In an email interview with Media Matters, Dr. Daniel Webster, the director of the Johns Hopkins Center for Gun Policy and Research, explained the public safety stakes of weakening laws nationwide for carrying guns in public, and urged media to not just cover the “politics” of the fight over the legislation “but the reality of the already lax concealed gun carry laws, the harmful effects of those laws, and convey how radically national [concealed carry reciprocity] would change gun laws in the US”
Asked about the public safety implications of lax concealed carry laws, Webster cited peer-reviewed studies to explain that “the latest and strongest research on de-regulating civilian concealed carry of firearms indicates that this is a path toward more, not less violence, more not fewer deaths.”

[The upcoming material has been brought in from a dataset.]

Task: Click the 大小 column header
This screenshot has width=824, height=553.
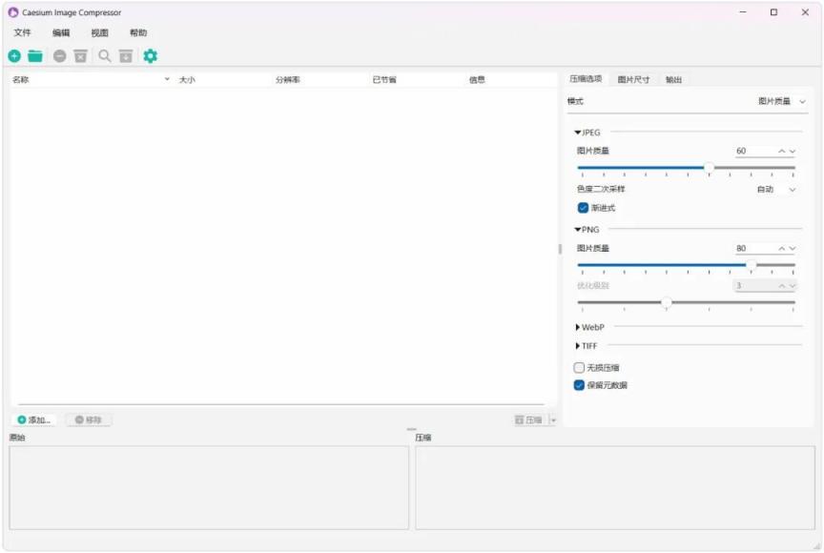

Debunking the myth that more people carrying guns in public would be a panacea to mass public shooting incidents, Webster pointed to widespread and permissive carrying of guns in public as a reason for — not the solution to — high levels of gun violence in the United States, writing:
“The argument that our high rate of mass shootings or other gun violence is due to insufficient numbers of civilians carrying concealed guns is not consistent with other research. The US has relatively ‘normal’ levels of aggression and violence as other high-income western democracies, but our homicide rates are about 6 times higher than the average for those other countries.”

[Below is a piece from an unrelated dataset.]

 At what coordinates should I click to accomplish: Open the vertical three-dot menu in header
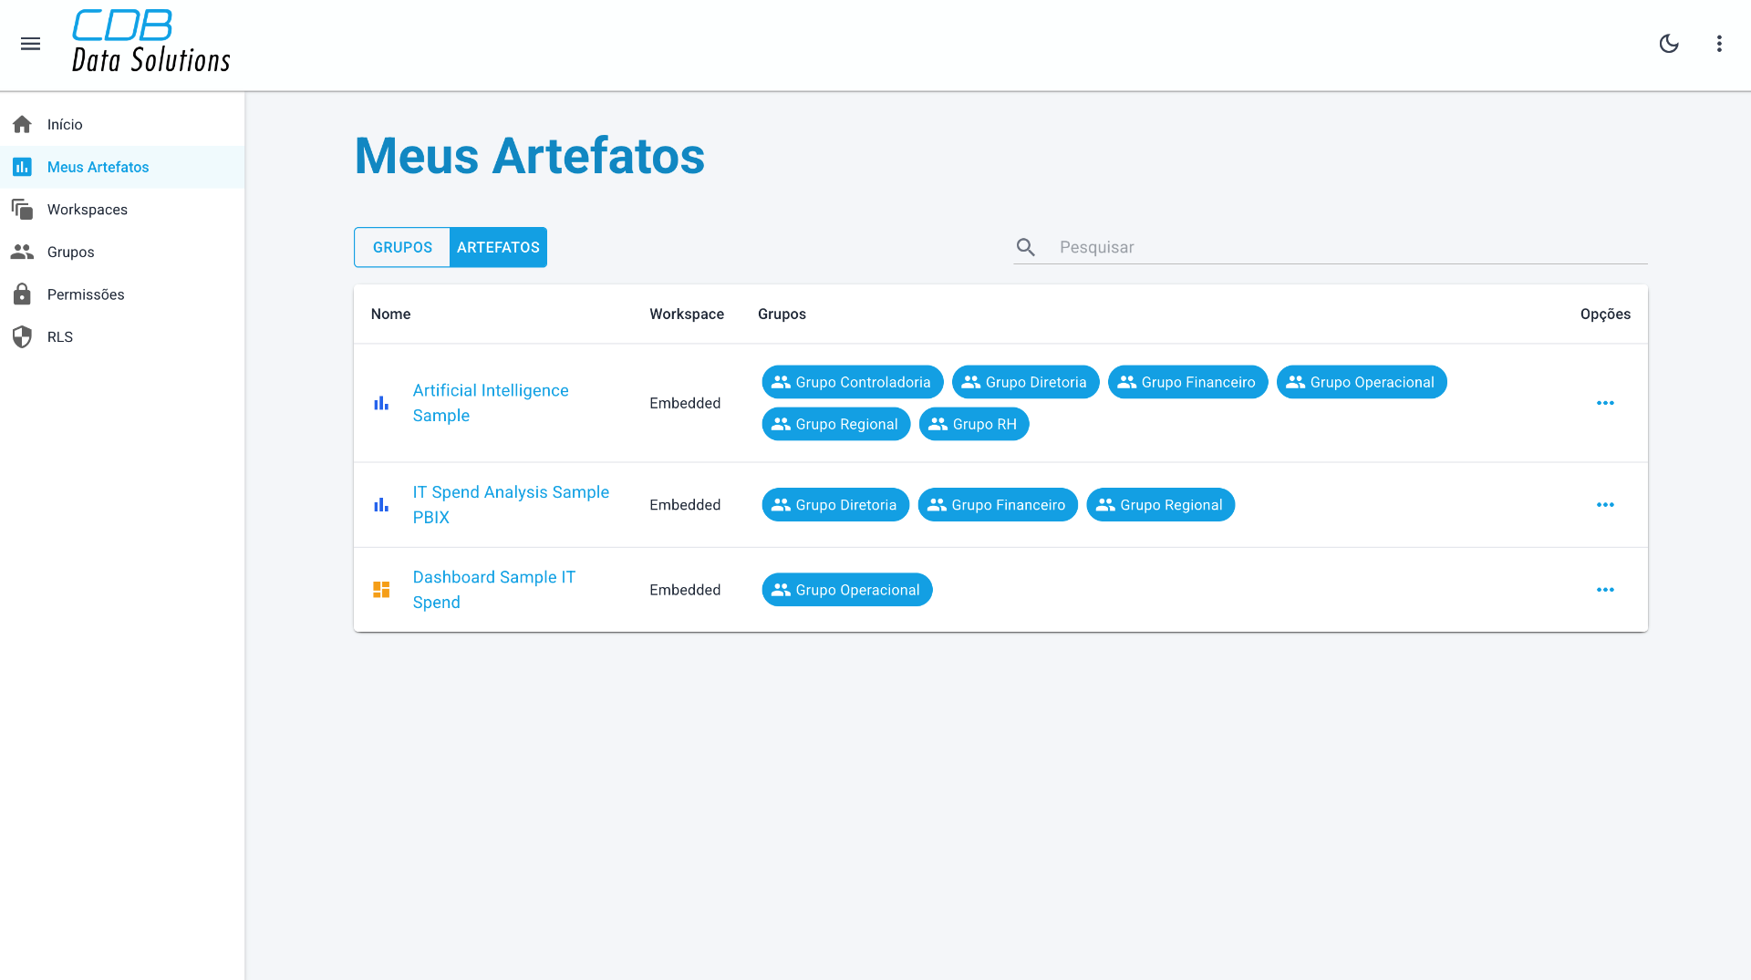1719,44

Media Matters also asked Webster about concerns expressed by critics of H.R. 38 that states have inconsistent standards for issuing permits to individuals who have histories of domestic violence, violent misdemeanors, or multiple convictions for driving under the influence.

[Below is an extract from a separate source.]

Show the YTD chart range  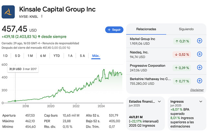[57, 56]
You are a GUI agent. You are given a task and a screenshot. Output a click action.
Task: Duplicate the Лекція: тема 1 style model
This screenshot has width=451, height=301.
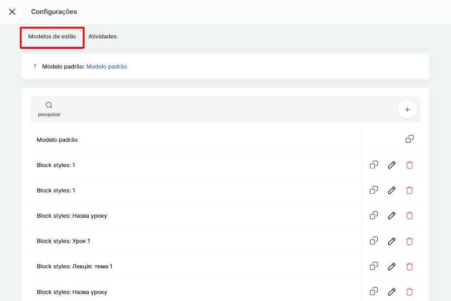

Webster told Media Matters that “the research shows that these are all high-risk groups,” explaining that “allowing such individuals, especially those with recent history of violence or reckless behavior like DUI, to carry concealed loaded firearms in public, in my opinion, is bad for public safety. We know when it comes to firearm prohibitions for violent misdemeanants, such restrictions have been linked to reduced violent crime and intimate partner homicide.”
States also have different requirements for gun owners to get safety training before they are allowed to carry a gun in public, with some states requiring no training at all. While noting that there are “no rigorous studies on the efficacy of gun safety training,” Webster said that nonetheless “law enforcement and military officials have recognized that rigorous and repeated training is necessary to hone skills necessary if someone is going to effectively and responsibly use firearms in response in high stress situations.
Requiring a reasonable amount of safety training also results in fewer people carrying guns who are not committed to safety.”
Speaking on the media’s responsibility to cover the reciprocity push generally, Webster urged the press to cover the real world impacts of permissive concealed carry, stating, “This is really important legislation that could harm public safety.”